La desigualdad y el abuso de poder han condenado a nuestros pueblos a la miseria.
Por Carolina Vásquez Araya
Tan
preocupados estamos por la amenaza sanitaria del coronavirus, que hemos
olvidado la verdadera amenaza de nuestro entorno: mayor pobreza, menor acceso a
los servicios básicos, aumento de la violencia en todas sus formas y la más
cruel de ellas en el incremento sostenido de la desnutrición crónica en la
infancia. Este es el verdadero problema en las naciones del cuarto mundo,
naciones caracterizadas por gobiernos corruptos y el súper poder de sus grupos
económicos cuyas élites han supeditado las decisiones políticas a sus intereses
particulares, apoderándose de los recursos y retorciendo las leyes.

→ **DATOS PROPORCIONADOS**
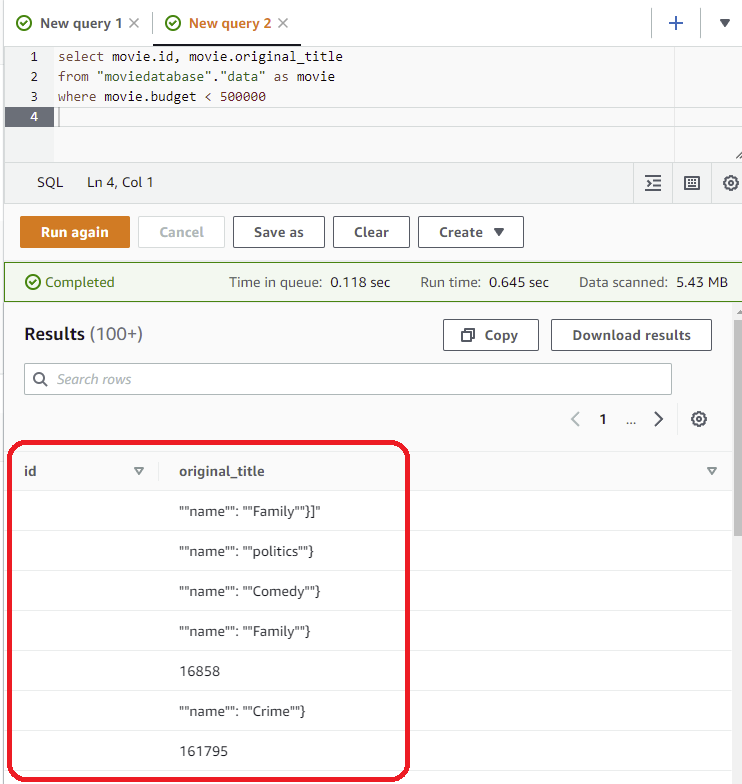The height and width of the screenshot is (784, 742).
Task: Click the format query indent icon
Action: [653, 183]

→ **DETALLES DEL EJERCICIO**
Por favor, convierte en una lista breve el párrafo del texto de origen que comienza con «Tan preocupados estamos» y conserva sus datos principales.

→ **RESULTADO A CONTINUACIÓN**
- La preocupación por la amenaza sanitaria del coronavirus ha hecho olvidar la verdadera amenaza del entorno.
- Esa amenaza consiste en más pobreza, menos acceso a los servicios básicos y más violencia en todas sus formas.
- La forma más cruel es el aumento sostenido de la desnutrición crónica infantil.
- Es el verdadero problema de las naciones del cuarto mundo.
- Esas naciones tienen gobiernos corruptos y grupos económicos con súper poder.
- Las élites de esos grupos someten las decisiones políticas a sus intereses particulares, se apoderan de los recursos y tuercen las leyes.